Exercise material:
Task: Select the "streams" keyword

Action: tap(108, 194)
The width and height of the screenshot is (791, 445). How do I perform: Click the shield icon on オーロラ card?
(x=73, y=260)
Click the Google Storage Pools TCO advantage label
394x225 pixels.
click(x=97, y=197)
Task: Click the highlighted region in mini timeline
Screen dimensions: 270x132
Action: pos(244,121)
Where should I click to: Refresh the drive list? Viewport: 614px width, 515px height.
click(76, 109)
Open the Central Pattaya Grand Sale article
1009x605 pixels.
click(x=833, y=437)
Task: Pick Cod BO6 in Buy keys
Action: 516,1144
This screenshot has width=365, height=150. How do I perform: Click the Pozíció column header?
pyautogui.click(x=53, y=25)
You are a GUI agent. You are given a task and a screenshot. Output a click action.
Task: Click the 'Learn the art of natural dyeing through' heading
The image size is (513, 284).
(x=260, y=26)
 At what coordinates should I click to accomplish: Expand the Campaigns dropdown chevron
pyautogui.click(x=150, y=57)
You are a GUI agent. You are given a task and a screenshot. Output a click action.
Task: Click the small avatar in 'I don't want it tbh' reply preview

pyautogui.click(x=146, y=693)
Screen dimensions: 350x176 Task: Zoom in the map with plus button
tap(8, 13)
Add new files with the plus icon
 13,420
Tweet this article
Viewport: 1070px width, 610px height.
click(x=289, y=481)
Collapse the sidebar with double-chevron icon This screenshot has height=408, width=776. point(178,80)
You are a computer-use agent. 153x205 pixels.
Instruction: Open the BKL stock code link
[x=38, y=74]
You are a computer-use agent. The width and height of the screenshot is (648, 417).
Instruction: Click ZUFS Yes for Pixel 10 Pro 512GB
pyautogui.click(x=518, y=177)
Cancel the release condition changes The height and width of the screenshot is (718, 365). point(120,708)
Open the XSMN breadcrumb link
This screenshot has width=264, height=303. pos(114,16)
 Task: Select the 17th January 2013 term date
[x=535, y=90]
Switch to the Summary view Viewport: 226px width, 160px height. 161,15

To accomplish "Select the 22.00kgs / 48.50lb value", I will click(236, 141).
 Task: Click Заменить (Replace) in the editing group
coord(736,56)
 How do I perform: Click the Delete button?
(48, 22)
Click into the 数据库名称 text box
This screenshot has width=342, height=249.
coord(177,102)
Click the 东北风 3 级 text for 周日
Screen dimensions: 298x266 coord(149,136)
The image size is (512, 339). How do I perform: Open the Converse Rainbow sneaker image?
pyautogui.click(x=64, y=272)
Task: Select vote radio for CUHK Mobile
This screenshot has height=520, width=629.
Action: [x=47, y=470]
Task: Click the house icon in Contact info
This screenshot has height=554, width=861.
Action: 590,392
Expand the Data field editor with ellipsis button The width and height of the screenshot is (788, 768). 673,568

Work order: What is needed is a word-for-word restatement of all the data.

Answer box:
Task: Select the "streams" keyword

Action: tap(108, 194)
The width and height of the screenshot is (791, 445). How do I perform: Click the shield icon on オーロラ card?
(x=73, y=260)
Click the Google Storage Pools TCO advantage label
394x225 pixels.
click(x=97, y=197)
Task: Click the highlighted region in mini timeline
Screen dimensions: 270x132
Action: pos(244,121)
Where should I click to: Refresh the drive list? Viewport: 614px width, 515px height.
click(76, 109)
Open the Central Pattaya Grand Sale article
1009x605 pixels.
click(x=833, y=437)
Task: Pick Cod BO6 in Buy keys
Action: 516,1144
This screenshot has width=365, height=150. How do I perform: Click the Pozíció column header?
pyautogui.click(x=53, y=25)
You are a GUI agent. You are given a task and a screenshot. Output a click action.
Task: Click the 'Learn the art of natural dyeing through' heading
The image size is (513, 284).
(x=260, y=26)
 At what coordinates should I click to accomplish: Expand the Campaigns dropdown chevron
pyautogui.click(x=150, y=57)
You are a GUI agent. You are given a task and a screenshot. Output a click action.
Task: Click the small avatar in 'I don't want it tbh' reply preview

pyautogui.click(x=146, y=693)
Screen dimensions: 350x176 Task: Zoom in the map with plus button
tap(8, 13)
Add new files with the plus icon
 13,420
Tweet this article
Viewport: 1070px width, 610px height.
click(x=289, y=481)
Collapse the sidebar with double-chevron icon This screenshot has height=408, width=776. point(178,80)
You are a computer-use agent. 153x205 pixels.
Instruction: Open the BKL stock code link
[x=38, y=74]
You are a computer-use agent. The width and height of the screenshot is (648, 417).
Instruction: Click ZUFS Yes for Pixel 10 Pro 512GB
pyautogui.click(x=518, y=177)
Cancel the release condition changes The height and width of the screenshot is (718, 365). point(120,708)
Open the XSMN breadcrumb link
This screenshot has width=264, height=303. pos(114,16)
 Task: Select the 17th January 2013 term date
[x=535, y=90]
Switch to the Summary view Viewport: 226px width, 160px height. 161,15

To accomplish "Select the 22.00kgs / 48.50lb value", I will click(236, 141).
 Task: Click Заменить (Replace) in the editing group
coord(736,56)
 How do I perform: Click the Delete button?
(48, 22)
Click into the 数据库名称 text box
This screenshot has width=342, height=249.
coord(177,102)
Click the 东北风 3 级 text for 周日
Screen dimensions: 298x266 coord(149,136)
The image size is (512, 339). How do I perform: Open the Converse Rainbow sneaker image?
pyautogui.click(x=64, y=272)
Task: Select vote radio for CUHK Mobile
This screenshot has height=520, width=629.
Action: [x=47, y=470]
Task: Click the house icon in Contact info
This screenshot has height=554, width=861.
Action: 590,392
Expand the Data field editor with ellipsis button The width and height of the screenshot is (788, 768). 673,568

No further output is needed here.